Contrat d'édition : Vers une instance de dialogue permanente entre auteurs et éditeurs ?

Nicolas Gary - 16.03.2016

Edition - Justice - amendement Bloche - Assemblée nationale - relations auteurs éditeurs


Supprimé par les sénateurs Les Républicains, l’amendement Bloche était de retour devant la Commission des Affaires culturelles de l’Assemblée nationale. Seul élément de la loi Création à concerner directement les auteurs, dans leurs relations avec les éditeurs, le député Patrick Bloche a, comme l’avait garanti le cabinet de Fleur Pellerin, représenté son texte. Et la Commission, comme il se doit, a balayé les objections du Sénat.

 

 

 

Dans les faits, l’amendement supprimé par le Sénat ne porte « que » sur une demande de rapport, visant avant tout à une plus grande transparence dans les relations entre auteurs et éditeurs. « Quand on décortique le chapitre II, Le partage et la transparence des rémunérations dans les secteurs de la création artistique, les auteurs du livre ont de quoi tomber de leur chaise », déplorait un proche du dossier, lorsque le projet de loi Création avait entamé son circuit, en septembre 2015.

 

« Il s’agit là, par ce rapport demandé au gouvernement, d’amener la représentation nationale à avoir un regard vigilant sur les discussions en cours entre auteurs et éditeurs », indique tout de go le député. Après l’accord obtenu entre les organisations représentatives des uns et de autres, il convenait donc de prolonger, estime le député, l’observation.

 

Dans un délai de six mois à compter de la promulgation de la présente loi, le Gouvernement remet au Parlement un rapport sur la mise en œuvre de l’ordonnance n° 2014‑1348 du 12 novembre 2014 modifiant les dispositions du code de la propriété intellectuelle relatives au contrat d’édition, ratifiée par l’article de la présente loi, ainsi que sur le code des usages étendu par arrêté du 10 décembre 2014.

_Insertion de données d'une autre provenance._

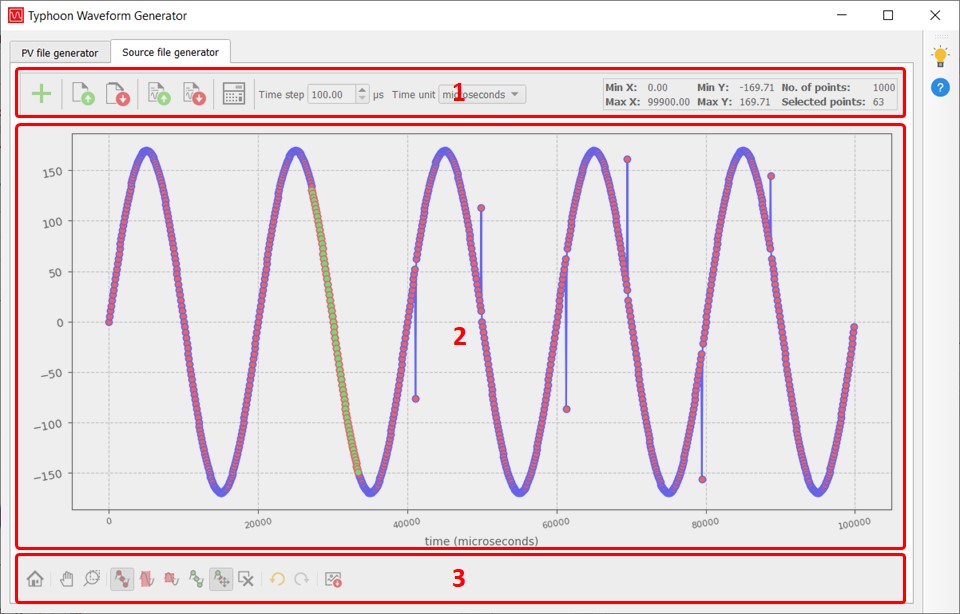Click the waveform file icon with red arrow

Ce rapport présentera également les résultats des discussions ultérieures entre organisations représentatives des éditeurs et titulaires de droits d’auteur et s’interrogera sur l’opportunité de mettre en place une instance de dialogue permanente du secteur du livre.

 

 

La rédaction a toutefois été modifiée, en regarde du texte adopté en première lecture à l’Assemblée nationale.  

 

L’amendement a pour objet de demander au Gouvernement la remise au Parlement d’un rapport d’évaluation de la mise en œuvre des nouvelles dispositions issues de l’ordonnance et de l’arrêté d’extension. Ce rapport devra également présenter les résultats des discussions qui ont repris en septembre 2015 entre organisations représentatives des éditeurs et titulaires de droits d’auteurs et s’interroger sur l’opportunité de mettre en place une instance de dialogue permanente du secteur du livre. (voir)

 

 

Audrey Azoulay, ministre de la Culture, a apporté son plein soutien au texte, considérant le travail important déjà accompli entre le SNE et le CPE, avec des « avancées majeures, mais tout n’a pas pu être abordé dans le cadre de ces discussions ». Le rapport du gouvernement sera le moyen de vérifier la mise en œuvre des accords déjà passés. Une disposition introduite dans la loi permettra également à l’auteur « de résilier de plein droit le contrat d’édition, lorsque les droits qui lui sont dus ne lui ont pas été versés », indique la ministre. 

 

Les échanges entre organisations avancent d'ailleurs très bien : Il est en effet « question de créer une instance de dialogue permanent entre le Conseil Permanent des Ecrivains et le Syndicat national des éditeurs », ajoute Audrey Azoulay.